Clifton-James describes the process in equally vivid terms. “We work with pure strength against softness and stillness against explosive energy,” she says. “At times, the movement feels raw and almost precarious, almost as if it could fall apart at any moment.” In other moments, “there’s harmony and flow, which speak to the beauty aspect of the work.”
For both dancers, the collaborative process has been especially fruitful and fulfilling.

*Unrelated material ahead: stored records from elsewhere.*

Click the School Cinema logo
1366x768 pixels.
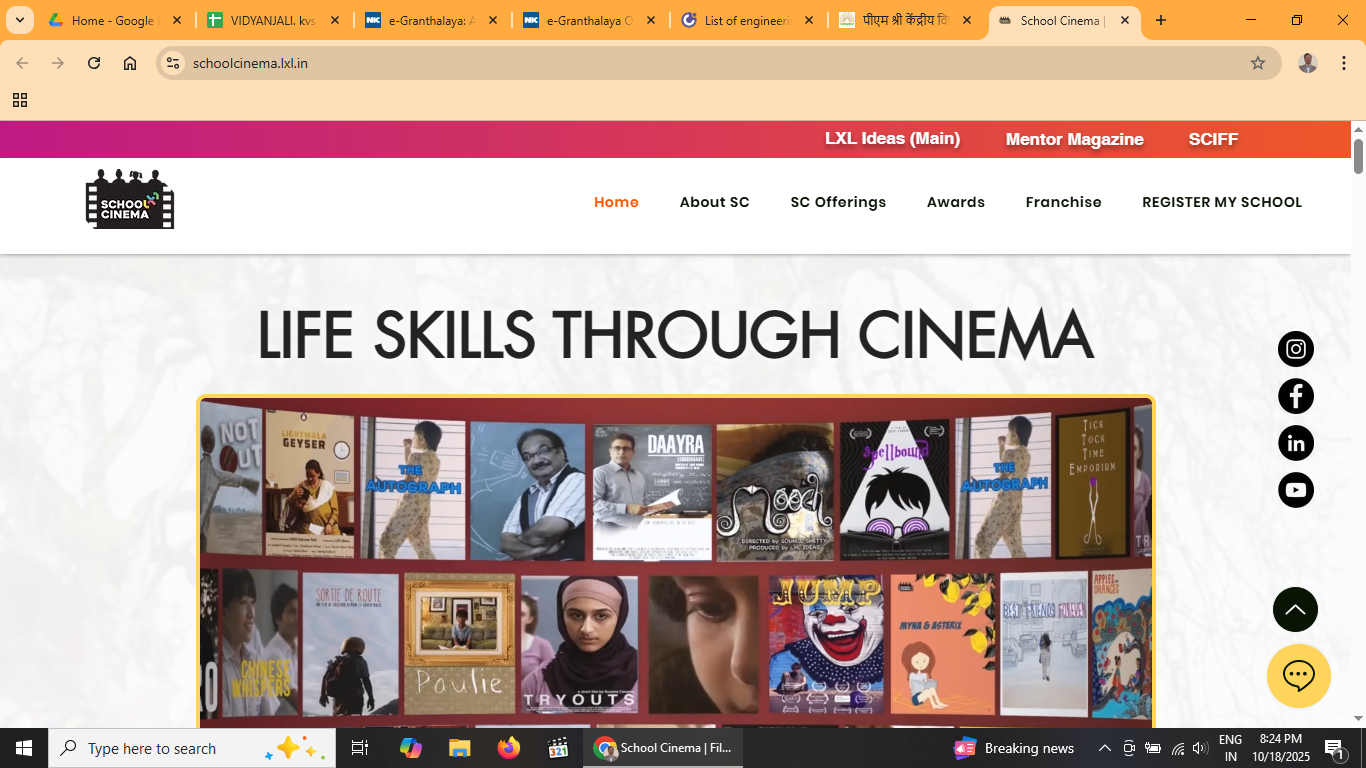point(130,200)

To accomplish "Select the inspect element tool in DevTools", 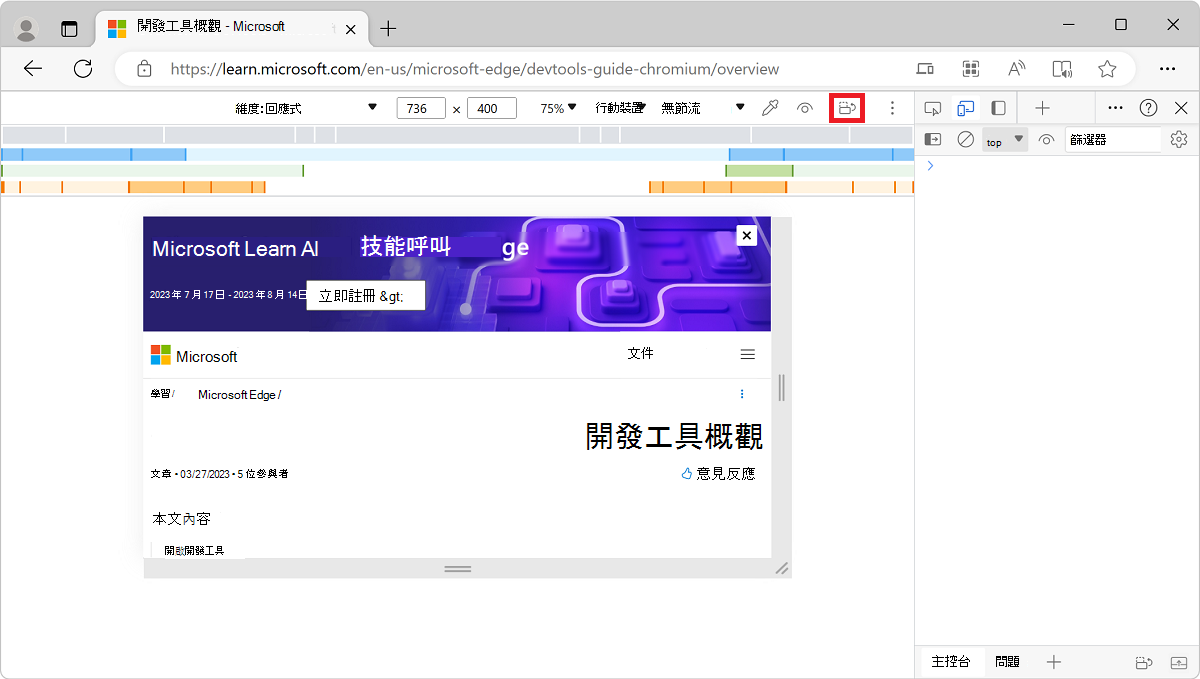I will click(933, 107).
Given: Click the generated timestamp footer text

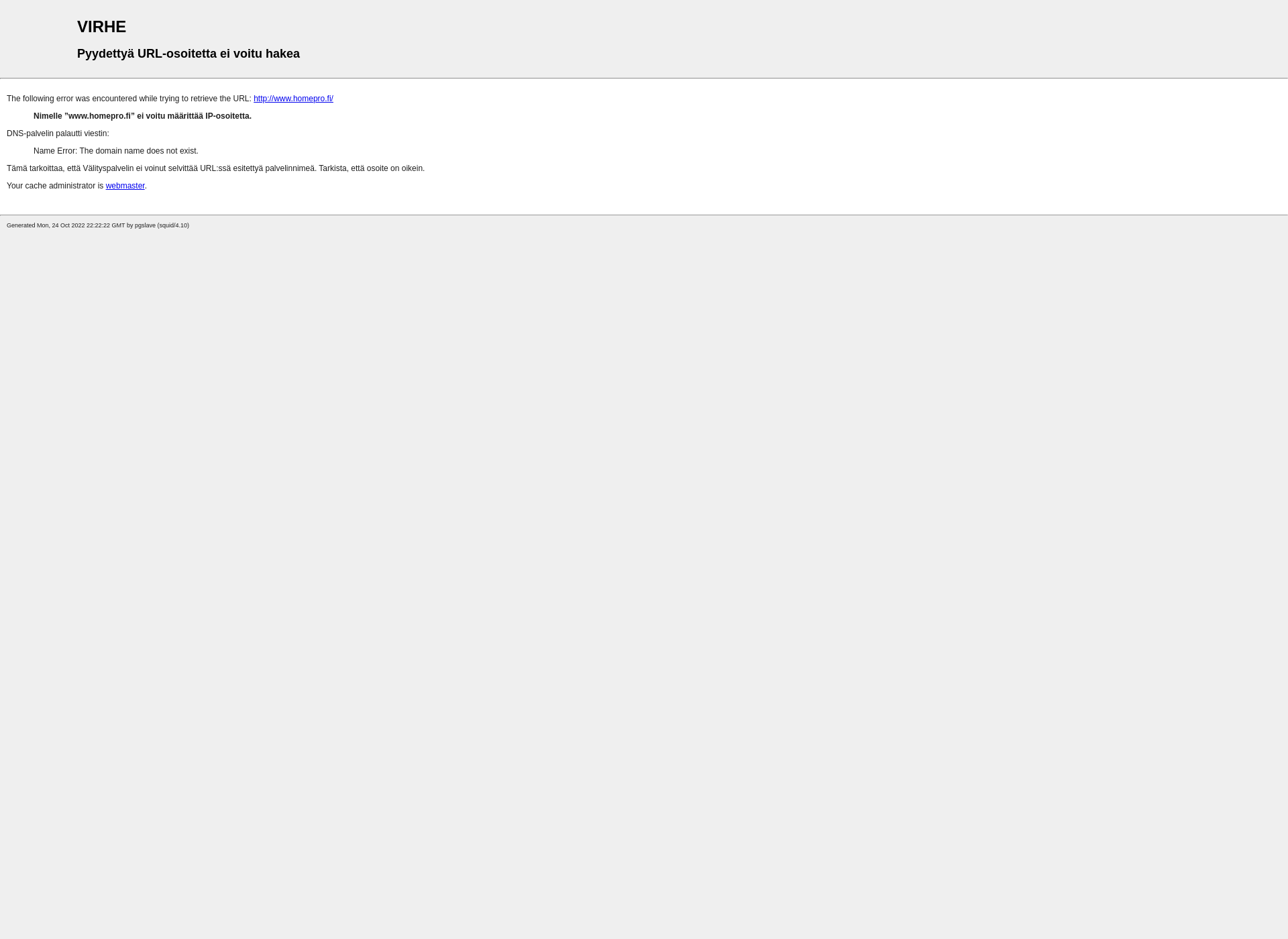Looking at the screenshot, I should tap(97, 225).
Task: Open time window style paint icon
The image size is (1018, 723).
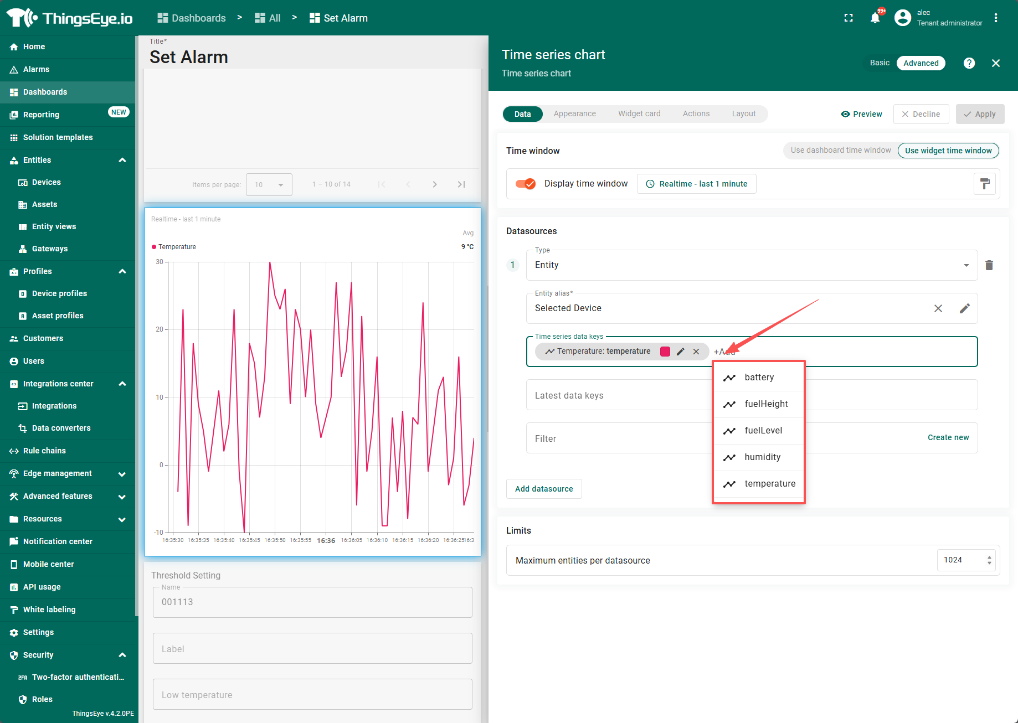Action: coord(984,184)
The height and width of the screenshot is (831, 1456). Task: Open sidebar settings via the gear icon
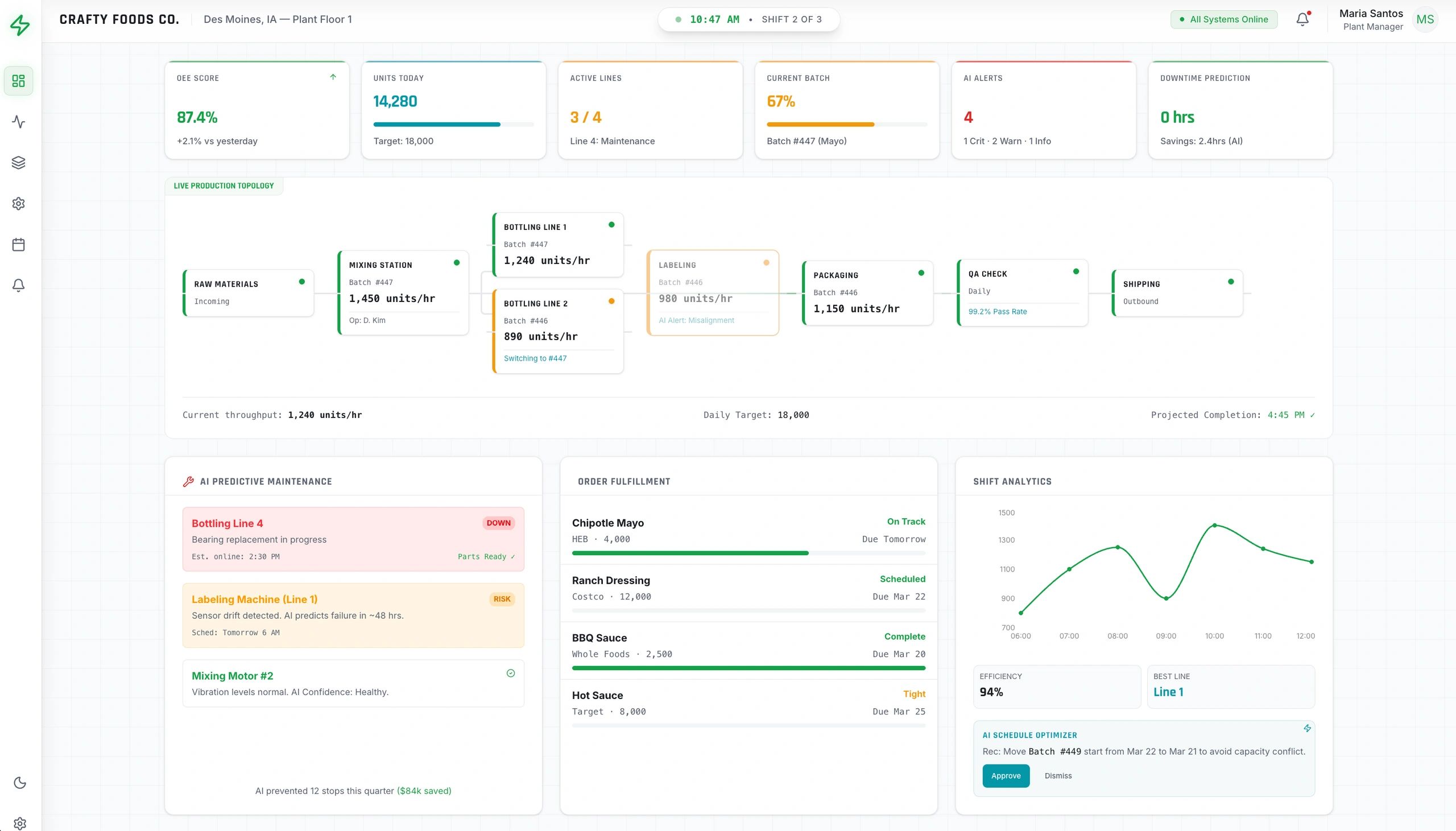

Omodei describes the rehearsals as having been inspiring, feeling “instinctual, an embodied response to Steve’s live score. The movement naturally echoed and complemented the music and text, and the collaboration grew into a true conversation between forms.”

Clifton-James finds the intimacy of the collaborative process, with “two contemporary dancers, a legendary musician and a travelling writer,” unique, saying the ideas that “have been thrown on the table are unlike anything I’ve ever experienced.”
She says the challenge was also the gift. “The reward was discovering those moments of synchronicity, where the movement, the music, and the piano carcass all aligned in ways we couldn’t have predicted but felt completely right.”
Carcass and Ghosts is on Thursday 23 and Friday 24 October at the Artsource Atrium, 8 Phillimore Street, Fremantle. Tickets $20 per person, and performances run from 7pm-8pm, with doors and a bar opening at 6.15pm for a chance to chat.